Austin versus Austen

Austin versus Austen

Austin versus Austen

Today is the 200th anniversary of the death of Jane Austen, so it seems like a good time for a post distinguishing the English Jane Austen with the American Jane Goodwin Austin.

The American Jane G. Austin on the left, and the English Jane Austen on the right.

“It is a truth universally acknowledged” that every article about Jane Austen has to include that phrase somewhere (Sorry, I just couldn’t resist. I was trying to come up with Austin Power jokes, though, so it could have been worse).

The English Jane Austen was born in 1775 and published some of the best-known and most critically acclaimed novels in all of literature. Pride and Prejudice (1813) is probably her most famous novel, although my personal favorite is Persuasion, which was published in 1818 after her death a year earlier.

Austen’s novels are complex. She not only had an arresting command of language but also insights into the human psyche that put her ahead of her time. Her reputation was modest in her lifetime, but seventy or so years after her death, she was being “rediscovered” and praised as a genius.

Her reputation now is probably at its highest point.  I have several friends today who would consider themselves to be hard-core “Janeites.” Austen’s story lines have even permeated popular culture; it’s becoming difficult to count the number of spinoffs and fan-fictions, like Pride and Prejudice and Zombies.
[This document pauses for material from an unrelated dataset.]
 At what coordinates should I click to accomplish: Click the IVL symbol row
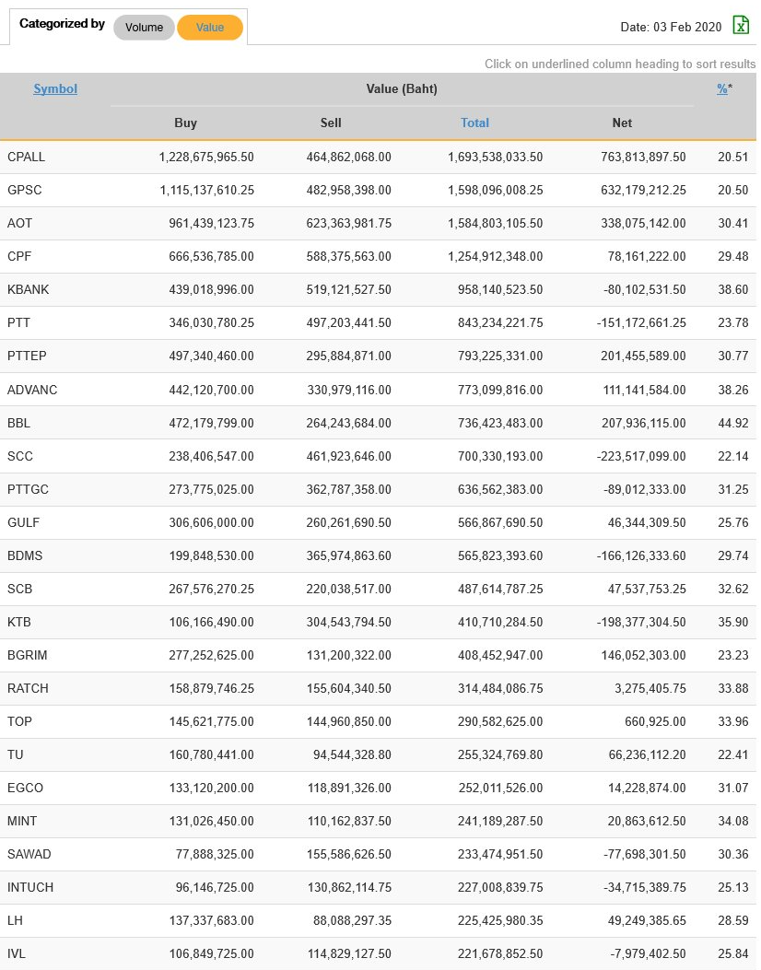pos(17,953)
So you can imagine how many times over my years of research on the American author Jane Goodwin Austin that I’ve stumbled across a reference to “Jane Austin” in an archive or a database, only to discover that, in fact, it was a misspelling and a reference to the English Austen.

A mistake like that even made headlines back in 2014, when a Miss America pageant member misspelled Austen’s name in her talent portion. Jane Goodwin Austin was mentioned briefly in articles covering the faux pas, but that’s one of the very few times my Google alert for her name has actually provided a hit.

The American Jane Goodwin Austin was born in Massachusetts in 1831, after the English Austen had already died. Although she was a popular writer in her own time (enough that at one point, she traveled to Prince Edward Island so she could have a break from fans), her work is forgotten today.

Jane Goodwin Austin does not deserve to be forgotten, and that’s largely the impetus behind my research and writing. But I’ll be the first to admit that her writing is not at the same level of the English Austen’s.

Whereas Austen was a meticulous writer and ended up only publishing four novels in her lifetime (two were published posthumously and one manuscript was not completed), Jane G. Austin wrote quickly and in a less polished style. Depending on how you characterize her work, she wrote close to 30 novels and published 75+ short stories.  Austen was a master of subtlety and focused more on developing her characters than her plots; Austin relies heavily on her plots, and her characters tend to be flatter.

But both writers have had an enormous impact on popular culture. Austen’s novels have stood the test of time and continue to be read, debated, and reimagined. Austin’s work has influenced a lot of what we think we know about Pilgrims, and by extension, then, about early America and American identity. But her role in shaping those stories has been lost.